▸ AIM 1: The passage about intelligent life elsewhere names factors besides water that a planet needs in order to support life. List every one of them.

▸ READING PASSAGE:
Water is essential for life, but there are so many other factors. In each solar system, there’s a habital zone. Too far away, you freeze, too close you burn up. There’s the position of your solar system in the galaxy. Too close or too far away from the center and it will not support life. You need large planets surrounding you to take hits from the debris. The crust of a planet comes into play, it has to be the right composition. You have to have the right type of sun and the right size moon to control gravitation.
All told the odds of there being intelligent life on another plan is 10 to the power of 15 which is enough to make me conclude there’s no intelligent life in our galaxy. One hundred billion star systems v. odds of 1 in a 1,000 trillion of the presence of intelligent life.
While I would never speak for the Universe (it’s a big place, so the 1 in a 1,000 trillion could come true out there.) The odds are mind boggling that you’d have 2 planets, let alone 12 or 15 or several hundred and given the vastness of our own galaxy, it really doesn’t matter if there’s intelligent life somewhere else, we’ll never see them.
I think it does and what I find revealing about this conversation is that the alien life thing really seems to be your substitute for God. You’ve argued for intelligent life that breathes helium or nitrogen when we’ve never found such a creature. Despite SETI’s work for decades, we really have no proof of aliens, but you believe "they’re out there." With the main argument that they could be if physics and life as we know it were entirely different in some other part of the galaxy.

▸ EXERCISE MATERIALS:

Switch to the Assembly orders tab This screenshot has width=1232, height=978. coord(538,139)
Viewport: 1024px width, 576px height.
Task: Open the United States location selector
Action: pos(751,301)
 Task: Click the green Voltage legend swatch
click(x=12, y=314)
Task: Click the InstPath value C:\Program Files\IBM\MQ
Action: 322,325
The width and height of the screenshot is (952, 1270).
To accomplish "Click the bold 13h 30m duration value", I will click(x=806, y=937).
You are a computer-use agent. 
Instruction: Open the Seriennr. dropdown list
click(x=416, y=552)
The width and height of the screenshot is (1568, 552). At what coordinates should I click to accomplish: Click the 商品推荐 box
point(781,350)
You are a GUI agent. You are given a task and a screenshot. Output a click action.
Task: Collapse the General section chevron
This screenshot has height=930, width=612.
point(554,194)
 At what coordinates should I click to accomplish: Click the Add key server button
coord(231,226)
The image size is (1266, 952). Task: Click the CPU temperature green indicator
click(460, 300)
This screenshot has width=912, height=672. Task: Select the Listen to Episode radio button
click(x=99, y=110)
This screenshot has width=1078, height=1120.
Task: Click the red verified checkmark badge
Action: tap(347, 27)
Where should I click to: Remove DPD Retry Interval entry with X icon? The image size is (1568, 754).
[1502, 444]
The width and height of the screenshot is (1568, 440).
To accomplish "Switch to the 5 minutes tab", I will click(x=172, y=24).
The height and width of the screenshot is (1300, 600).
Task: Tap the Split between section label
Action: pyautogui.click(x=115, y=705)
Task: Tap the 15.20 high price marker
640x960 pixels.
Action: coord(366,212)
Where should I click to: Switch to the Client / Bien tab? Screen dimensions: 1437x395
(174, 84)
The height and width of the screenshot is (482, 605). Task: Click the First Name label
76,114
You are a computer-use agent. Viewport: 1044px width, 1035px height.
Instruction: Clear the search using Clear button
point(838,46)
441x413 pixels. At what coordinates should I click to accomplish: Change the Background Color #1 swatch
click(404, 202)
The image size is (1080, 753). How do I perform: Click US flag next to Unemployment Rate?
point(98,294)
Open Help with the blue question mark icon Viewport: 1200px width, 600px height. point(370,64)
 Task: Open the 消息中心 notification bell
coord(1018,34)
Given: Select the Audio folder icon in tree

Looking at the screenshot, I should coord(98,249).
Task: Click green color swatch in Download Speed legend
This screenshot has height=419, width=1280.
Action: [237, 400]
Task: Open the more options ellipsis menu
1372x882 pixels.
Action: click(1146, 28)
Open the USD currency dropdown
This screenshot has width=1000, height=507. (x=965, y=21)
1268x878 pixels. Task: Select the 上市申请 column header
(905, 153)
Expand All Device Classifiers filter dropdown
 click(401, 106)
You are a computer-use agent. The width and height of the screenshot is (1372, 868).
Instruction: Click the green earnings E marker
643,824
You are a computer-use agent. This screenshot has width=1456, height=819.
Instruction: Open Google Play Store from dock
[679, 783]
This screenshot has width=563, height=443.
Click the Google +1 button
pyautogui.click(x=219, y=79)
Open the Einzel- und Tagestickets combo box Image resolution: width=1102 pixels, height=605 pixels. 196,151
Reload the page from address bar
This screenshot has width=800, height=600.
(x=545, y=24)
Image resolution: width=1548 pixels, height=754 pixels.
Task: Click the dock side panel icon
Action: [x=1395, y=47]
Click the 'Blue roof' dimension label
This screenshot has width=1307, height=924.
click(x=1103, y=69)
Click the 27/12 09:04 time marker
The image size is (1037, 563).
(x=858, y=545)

▸ AIM 2: Copy out the records from the line containing "This screenshot has width=912, height=672." through the line containing "click(404, 202)", both lines included.

▸ REPLY 1:
- The right distance from its sun, neither too far away (freezing) nor too close (burning up)
- The right position of its solar system in the galaxy, neither too close to nor too far from the center
- Large planets surrounding it to take hits from debris
- A crust of the right composition
- The right type of sun
- The right size moon to control gravitation

▸ REPLY 2:
This screenshot has width=912, height=672. Task: Select the Listen to Episode radio button
click(x=99, y=110)
This screenshot has width=1078, height=1120.
Task: Click the red verified checkmark badge
Action: tap(347, 27)
Where should I click to: Remove DPD Retry Interval entry with X icon? The image size is (1568, 754).
[1502, 444]
The width and height of the screenshot is (1568, 440).
To accomplish "Switch to the 5 minutes tab", I will click(x=172, y=24).
The height and width of the screenshot is (1300, 600).
Task: Tap the Split between section label
Action: pyautogui.click(x=115, y=705)
Task: Tap the 15.20 high price marker
640x960 pixels.
Action: coord(366,212)
Where should I click to: Switch to the Client / Bien tab? Screen dimensions: 1437x395
(174, 84)
The height and width of the screenshot is (482, 605). Task: Click the First Name label
76,114
You are a computer-use agent. Viewport: 1044px width, 1035px height.
Instruction: Clear the search using Clear button
point(838,46)
441x413 pixels. At what coordinates should I click to accomplish: Change the Background Color #1 swatch
click(404, 202)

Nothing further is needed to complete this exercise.